Microsoft has unveiled Internet Explorer 9 platform preview, including expanded support for hardware-accelerated graphics and text HTML5, and a new JavaScript engine.
The company claims that together the new offerings will allow developers to use the same markup and deliver graphically and functionally rich web applications that utilise modern PC hardware through a modern operating system.
Microsoft is also supporting various HTML5 specifications, including CSS3, Scalable Vector Graphics (SVG), XHTML parsing, and the video and audio tags using industry-standard codecs, among others. In addition, the company also demonstrated a new JavaScript engine that uses multiple cores of chips to manage computing resources and enhance web performance.
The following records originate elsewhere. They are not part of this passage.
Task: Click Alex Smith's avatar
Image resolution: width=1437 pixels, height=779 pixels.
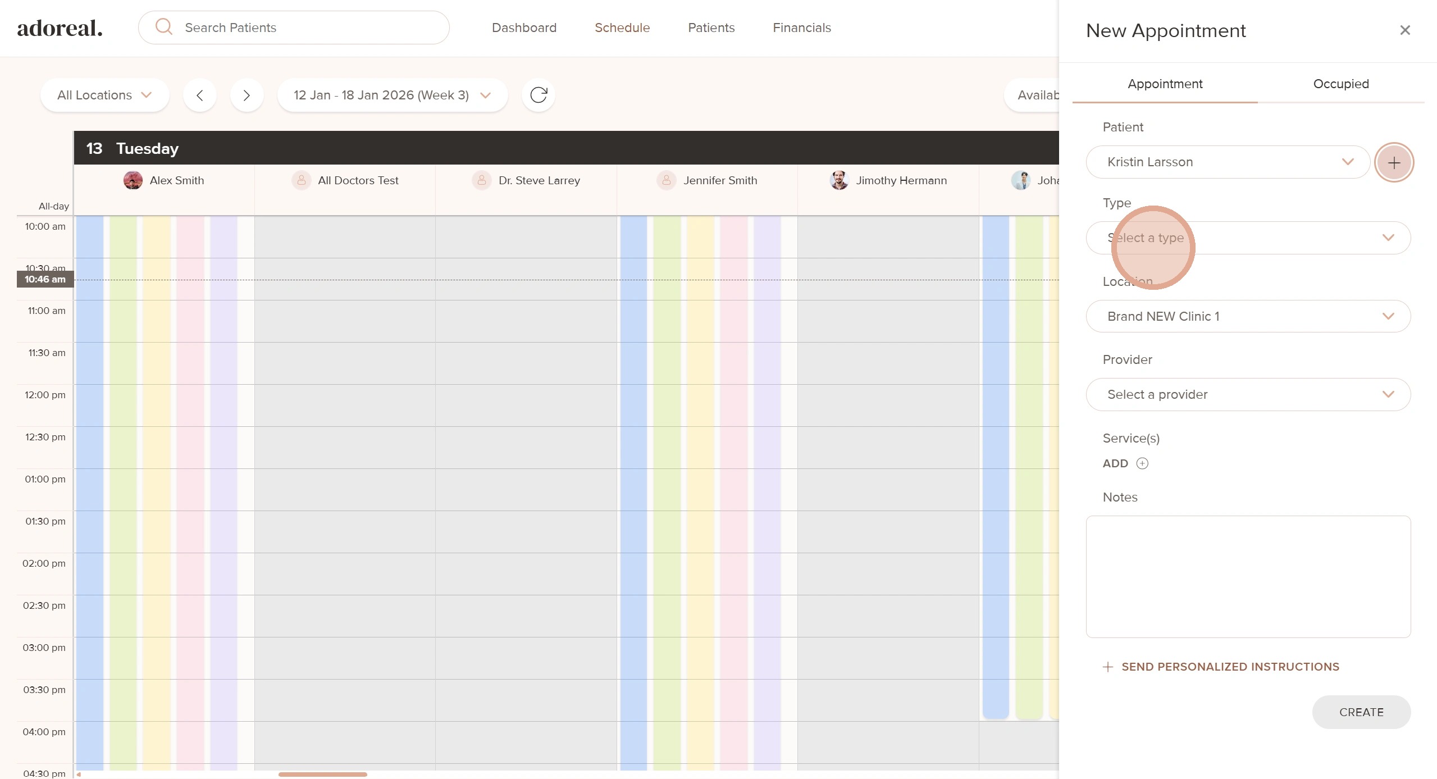Action: 133,180
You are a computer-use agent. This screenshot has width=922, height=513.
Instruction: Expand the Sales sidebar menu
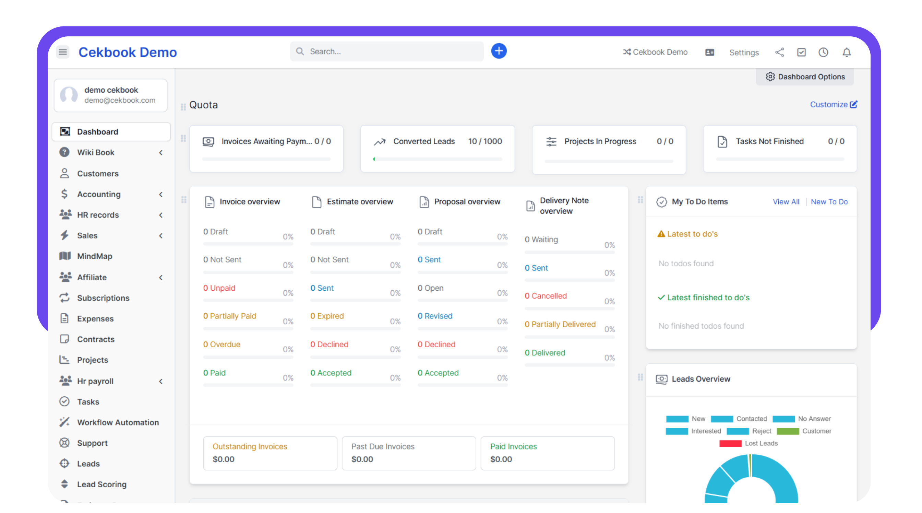point(87,235)
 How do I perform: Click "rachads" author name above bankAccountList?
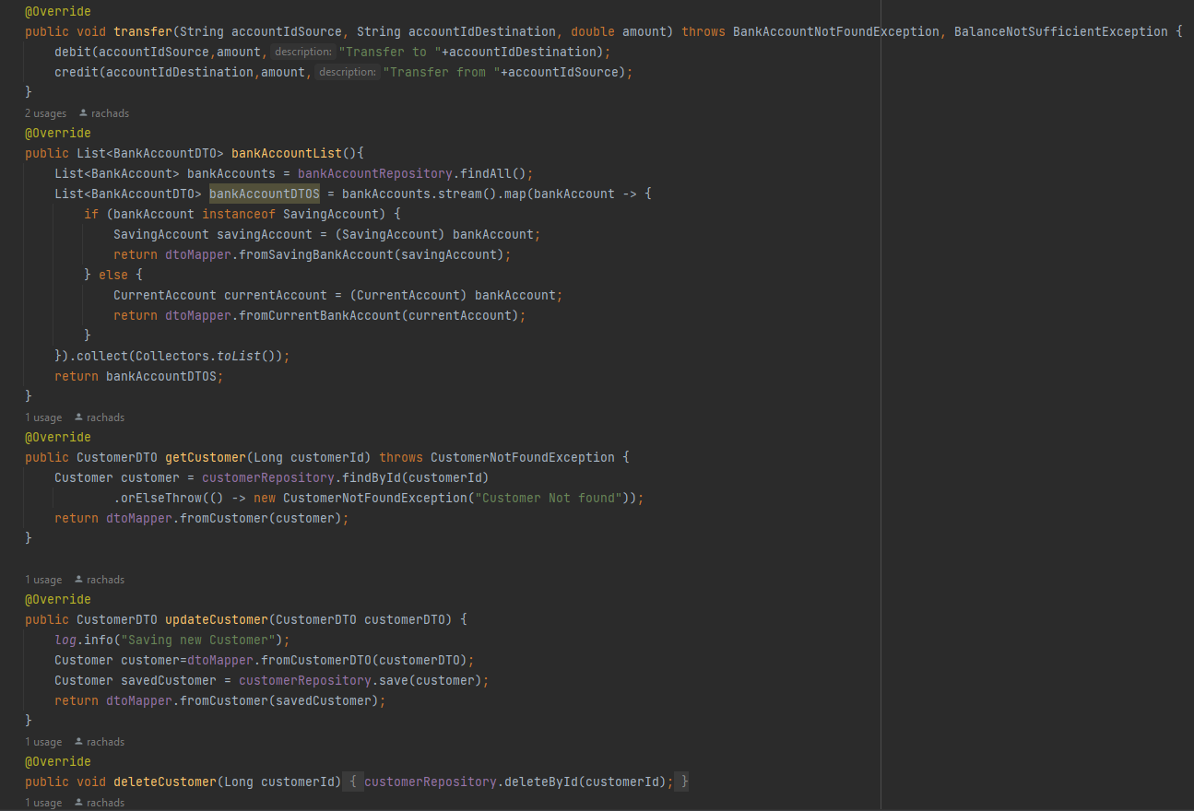107,112
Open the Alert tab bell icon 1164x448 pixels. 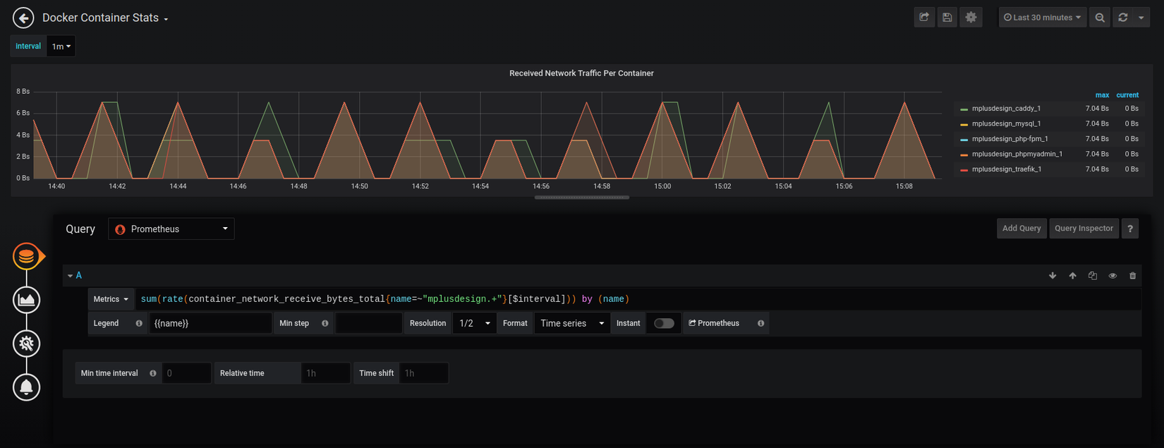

Microsoft is investing resources to contribute to the development of jQuery JavaScript Library to help improve the development process of web applications. In addition, the company said that it will also work to provide interoperability between ASP.NET and the jQuery JavaScript Library by enhancing ASP.NET enabling .Net developers to better incorporate jQuery capabilities.
In addition, the company said that it will promote and distribute versions of the jQuery JavaScript Library by packaging it with products such as Visual Studio 2010 and ASP.NET MVC 2. As a first step, Microsoft will contribute a templating engine to the jQuery JavaScript Library Team to simplify web applications.
Microsoft also rolled out SDKs for OData, an HTTP and Atom-based approach to data portability, for various languages and platforms including .NET, Java, PHP, Objective-C and JavaScript.
In addition, the company has launched the second community technology preview (CTP) of Microsoft code-named ‘Dallas’, an information marketplace powered by the Windows Azure platform, which provides developers with access to third-party datasets that can be consumed by web and mobile applications.